- _Problem to solve_
The answer must consist of the records, repeated exactly.

__________

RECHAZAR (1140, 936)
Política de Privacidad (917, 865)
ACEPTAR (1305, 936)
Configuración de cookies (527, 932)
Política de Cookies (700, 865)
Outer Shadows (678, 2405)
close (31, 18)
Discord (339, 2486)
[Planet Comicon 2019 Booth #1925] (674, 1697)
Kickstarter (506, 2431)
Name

__________

- _Exercise output_
RECHAZAR (1140, 936)
Política de Privacidad (917, 865)
ACEPTAR (1305, 936)
Configuración de cookies (527, 932)
Política de Cookies (700, 865)
Outer Shadows (678, 2405)
close (31, 18)
Discord (339, 2486)
[Planet Comicon 2019 Booth #1925] (674, 1697)
Kickstarter (506, 2431)
Name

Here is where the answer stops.